= Vehicle size class =

Series of ratings assigned to different segments of automotive vehicles

Vehicle size classes are series of ratings assigned to different segments of automotive vehicles for the purposes of vehicle emissions control and fuel economy calculation. Various methods are used to classify vehicles; in North America, passenger vehicles are classified by total interior capacity while trucks are classified by gross vehicle weight rating (GVWR). Vehicle segments in the European Union use linear measurements to describe size. Asian vehicle classifications are a combination of dimensions and engine displacement.

==North America==
===United States===

Vehicle classifications of four government agencies are in use in the United States: the United States Environmental Protection Agency (EPA), the National Highway Traffic Safety Administration (NHTSA as part of their NCAP program), Federal Highway Administration (FHWA), and the U.S. Census Bureau. The Insurance Institute for Highway Safety also has its own vehicle classification system that is used by most vehicle insurance companies in the U.S.

====EPA====
EPA size classes are defined in Federal Regulation, Title 40—Protection of Environment, Section 600.315-08 "Classes of comparable automobiles". This information is repeated in the Fuel Economy Guide. Passenger car classes are defined based on interior volume index (the combined passenger and cargo volume) and are as follows.

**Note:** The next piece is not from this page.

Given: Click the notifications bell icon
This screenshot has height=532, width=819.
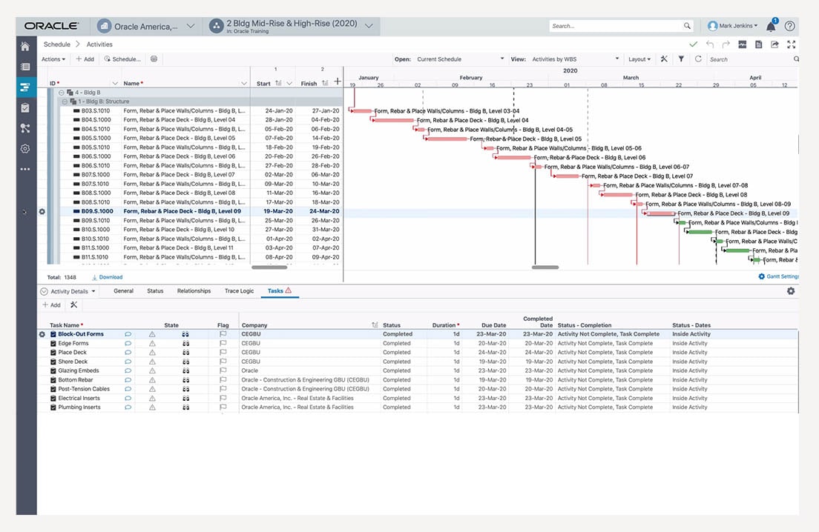Looking at the screenshot, I should click(x=771, y=27).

Vehicle size classes by U.S. Fuel Economy Guide for sedans
| Class | Interior combined passenger and cargo volume index |
|---|---|
| Minicompact | < 85 cubic feet (2,405 L) |
| Subcompact | 85–99.9 cubic feet (2,405–2,830 L) |
| Compact | 100–109.9 cubic feet (2,830–3,110 L) |
| Mid-size | 110–119.9 cubic feet (3,115–3,395 L) |
| Large | ≥ 120 cubic feet (3,400 L) |

Vehicle size classes by U.S. Fuel Economy Guide for station wagons
| Class | Interior volume index |
|---|---|
| Small | < 130 cubic feet (3,680 L) |
| Midsize | 130–159 cubic feet (3,680–4,500 L) |
| Large | ≥ 160 cubic feet (4,530 L) |

Trucks classes are defined by gross vehicle weight rating (GVWR). The administrator classifies light trucks (nonpassenger automobiles) into the following classes: Small pickup trucks, standard pickup trucks, vans, minivans, and SUVs. Starting in the 2013 model year, SUVs are divided between small sport utility vehicles and standard sport utility vehicles. Pickup trucks and SUVs are separated by car line on the basis of gross vehicle weight rating (GVWR). For a product line with more than one GVWR, the characteristic GVWR value for the product line is established by calculating the arithmetic average of all distinct GVWR values less than or equal to 8,500 pounds available for that product line.

Vehicle size classes by U.S. Fuel Economy Guide for trucks
| Class | GVWR |  |
| Pickup trucks | Small | < 6,000 lb (2,700 kg) |
| Standard | 6,000–8,500 lb (2,700–3,850 kg) |
| Vans | Passenger | < 10,000 lb (4,550 kg) |
| Cargo | < 8,500 lb (3,850 kg) |
| Minivans | < 8,500 lb (3,850 kg) |  |
| Sport utility vehicles | Small | < 6,000 lb (2,700 kg) |
| Standard | 6,000–10,000 lb (2,700–4,550 kg) |
| Special purpose vehicles | < 8,500 lb (3,850 kg) |  |

Special purpose vehicles. All automobiles with GVWR less than or equal to 8,500 pounds and all medium-duty passenger vehicles which possess special features and which the administrator determines are more appropriately classified separately from typical automobiles.

====NHTSA====
Unlike the EPA, which groups automobiles by interior volume, the NHTSA groups cars for NCAP testing by weight class.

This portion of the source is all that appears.